[Exercise directions]: Extract the entries from the line containing "Open the Android icon in top bar" through the end of the entries, and reproduce that stretch verbatim.
⟨
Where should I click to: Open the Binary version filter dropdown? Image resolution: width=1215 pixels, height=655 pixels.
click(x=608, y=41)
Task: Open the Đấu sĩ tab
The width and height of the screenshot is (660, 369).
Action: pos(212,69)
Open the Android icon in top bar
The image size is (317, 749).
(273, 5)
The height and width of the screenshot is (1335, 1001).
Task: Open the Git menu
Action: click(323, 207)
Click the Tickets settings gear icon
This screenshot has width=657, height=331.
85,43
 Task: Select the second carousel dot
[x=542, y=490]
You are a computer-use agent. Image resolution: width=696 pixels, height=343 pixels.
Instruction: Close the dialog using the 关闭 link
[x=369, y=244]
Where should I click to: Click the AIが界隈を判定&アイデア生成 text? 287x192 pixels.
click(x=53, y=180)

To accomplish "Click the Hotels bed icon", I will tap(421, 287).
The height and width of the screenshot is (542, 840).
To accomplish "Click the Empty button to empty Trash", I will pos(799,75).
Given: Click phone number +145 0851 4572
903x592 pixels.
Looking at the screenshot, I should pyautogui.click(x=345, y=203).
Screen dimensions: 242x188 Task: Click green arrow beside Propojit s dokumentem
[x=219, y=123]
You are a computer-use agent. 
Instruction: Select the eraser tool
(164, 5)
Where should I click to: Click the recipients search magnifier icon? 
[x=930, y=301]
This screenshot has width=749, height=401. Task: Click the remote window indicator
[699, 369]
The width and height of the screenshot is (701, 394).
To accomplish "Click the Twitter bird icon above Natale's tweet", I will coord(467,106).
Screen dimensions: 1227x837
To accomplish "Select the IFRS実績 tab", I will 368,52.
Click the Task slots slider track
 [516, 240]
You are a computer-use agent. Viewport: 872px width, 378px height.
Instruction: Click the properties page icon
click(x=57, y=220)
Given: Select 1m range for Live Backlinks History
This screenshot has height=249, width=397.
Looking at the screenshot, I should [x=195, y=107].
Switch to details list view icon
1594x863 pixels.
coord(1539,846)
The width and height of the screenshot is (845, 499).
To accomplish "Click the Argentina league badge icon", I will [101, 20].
⟩
[Result of the task]:
Open the Android icon in top bar
The image size is (317, 749).
(273, 5)
The height and width of the screenshot is (1335, 1001).
Task: Open the Git menu
Action: click(323, 207)
Click the Tickets settings gear icon
This screenshot has width=657, height=331.
85,43
 Task: Select the second carousel dot
[x=542, y=490]
You are a computer-use agent. Image resolution: width=696 pixels, height=343 pixels.
Instruction: Close the dialog using the 关闭 link
[x=369, y=244]
Where should I click to: Click the AIが界隈を判定&アイデア生成 text? 287x192 pixels.
click(x=53, y=180)

To accomplish "Click the Hotels bed icon", I will tap(421, 287).
The height and width of the screenshot is (542, 840).
To accomplish "Click the Empty button to empty Trash", I will pos(799,75).
Given: Click phone number +145 0851 4572
903x592 pixels.
Looking at the screenshot, I should pyautogui.click(x=345, y=203).
Screen dimensions: 242x188 Task: Click green arrow beside Propojit s dokumentem
[x=219, y=123]
You are a computer-use agent. 
Instruction: Select the eraser tool
(164, 5)
Where should I click to: Click the recipients search magnifier icon? 
[x=930, y=301]
This screenshot has width=749, height=401. Task: Click the remote window indicator
[699, 369]
The width and height of the screenshot is (701, 394).
To accomplish "Click the Twitter bird icon above Natale's tweet", I will coord(467,106).
Screen dimensions: 1227x837
To accomplish "Select the IFRS実績 tab", I will 368,52.
Click the Task slots slider track
 [516, 240]
You are a computer-use agent. Viewport: 872px width, 378px height.
Instruction: Click the properties page icon
click(x=57, y=220)
Given: Select 1m range for Live Backlinks History
This screenshot has height=249, width=397.
Looking at the screenshot, I should [x=195, y=107].
Switch to details list view icon
1594x863 pixels.
coord(1539,846)
The width and height of the screenshot is (845, 499).
To accomplish "Click the Argentina league badge icon", I will [101, 20].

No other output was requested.